Una sentenza storica dopo 12 anni di battaglie
La Corte europea dei diritti umani ha condannato l’Italia per il decesso di Riccardo Magherini, ex calciatore 40enne: l’uomo morì a Firenze nella notte del 3 marzo 2014 per un arresto cardiocircolatorio, dopo essere stato tenuto per 13 minuti immobilizzato a terra dai carabinieri. La sentenza, emessa il 15 gennaio 2026, rappresenta un momento cruciale per la giustizia italiana e riaccende il dibattito sull’uso della forza da parte delle forze dell’ordine.
Le motivazioni della condanna europea
La Cedu afferma che lo Stato italiano è responsabile del decesso perché non c’era “l’assoluta necessità” di mantenere Magherini immobilizzato a terra, e le “linee guida in vigore all’epoca non contenevano istruzioni chiare e adeguate sul posizionamento delle persone in posizione prona al fine di ridurre al minimo i rischi per la salute e la vita”. “Mancava la formazione degli agenti delle forze dell’ordine per garantire che possedessero il livello di competenza necessario nell’impiego di tecniche di immobilizzazione”, sottolineano i giudici di Strasburgo.

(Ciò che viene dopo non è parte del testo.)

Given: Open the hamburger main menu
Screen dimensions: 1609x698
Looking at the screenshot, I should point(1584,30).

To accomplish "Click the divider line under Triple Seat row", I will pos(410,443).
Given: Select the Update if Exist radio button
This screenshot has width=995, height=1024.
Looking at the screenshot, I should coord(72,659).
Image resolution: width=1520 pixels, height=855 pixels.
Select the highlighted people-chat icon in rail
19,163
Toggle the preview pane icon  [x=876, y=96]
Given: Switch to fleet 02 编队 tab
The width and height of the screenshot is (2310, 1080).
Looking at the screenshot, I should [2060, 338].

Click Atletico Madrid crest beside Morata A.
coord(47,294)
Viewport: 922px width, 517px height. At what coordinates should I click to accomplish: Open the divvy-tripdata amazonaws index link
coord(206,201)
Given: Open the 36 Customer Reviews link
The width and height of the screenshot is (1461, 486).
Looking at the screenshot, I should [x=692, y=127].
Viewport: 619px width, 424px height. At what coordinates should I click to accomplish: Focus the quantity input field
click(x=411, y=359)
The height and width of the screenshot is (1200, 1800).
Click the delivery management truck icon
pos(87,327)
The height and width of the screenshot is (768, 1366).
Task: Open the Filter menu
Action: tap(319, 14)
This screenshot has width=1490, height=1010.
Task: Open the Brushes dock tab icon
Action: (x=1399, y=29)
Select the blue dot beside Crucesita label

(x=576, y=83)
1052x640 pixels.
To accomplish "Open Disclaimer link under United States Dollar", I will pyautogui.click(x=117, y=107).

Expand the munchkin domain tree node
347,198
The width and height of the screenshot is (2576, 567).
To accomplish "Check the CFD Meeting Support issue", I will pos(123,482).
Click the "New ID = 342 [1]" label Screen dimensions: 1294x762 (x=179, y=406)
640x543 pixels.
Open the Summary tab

Il percorso giudiziario in Italia
La vicenda giudiziaria italiana aveva visto inizialmente la condanna di tre carabinieri per omicidio colposo. Tuttavia, il 15 novembre 2018 la Cassazione cancellò le condanne, disponendo l’annullamento senza rinvio della sentenza d’appello e assolvendo i tre militari perché “il fatto non costituisce reato”. Secondo gli ermellini la morte di Magherini non era “prevedibile, perché le forze dell’ordine non avevano le competenze specifiche in materia” di arresto di persone in simili condizioni psicofisiche. La famiglia di Magherini, che non si è mai arresa, scelse allora di presentare ricorso alla Cedu.
Il risarcimento e le reazioni
La Corte ha stabilito che lo Stato dovrà versare ai familiari 140mila euro per danni morali e 40mila per le spese legali. “Oggi è una giornata in cui giustizia è fatta per Riccardo e per tutti noi”, “quello che noi abbiamo sempre voluto è che Riccardo ne uscisse a testa alta – dice il fratello Andrea”. L’avvocato Fabio Anselmo ha definito la pronuncia “enormemente importante, dal punto di vista giuridico e politico”.
Un caso che segna un precedente
La sentenza della Cedu non entra nel merito delle responsabilità individuali dei carabinieri, ma pone l’accento sulle carenze sistemiche dello Stato italiano. La sentenza diverrà definitiva tra tre mesi se le parti non chiederanno e otterranno un riesame del caso davanti alla Grande Camera della Cedu. Questa decisione potrebbe avere implicazioni significative per il futuro, spingendo l’Italia a rivedere i protocolli delle forze dell’ordine e la formazione degli agenti nelle tecniche di immobilizzazione, garantendo maggiore tutela dei diritti fondamentali dei cittadini.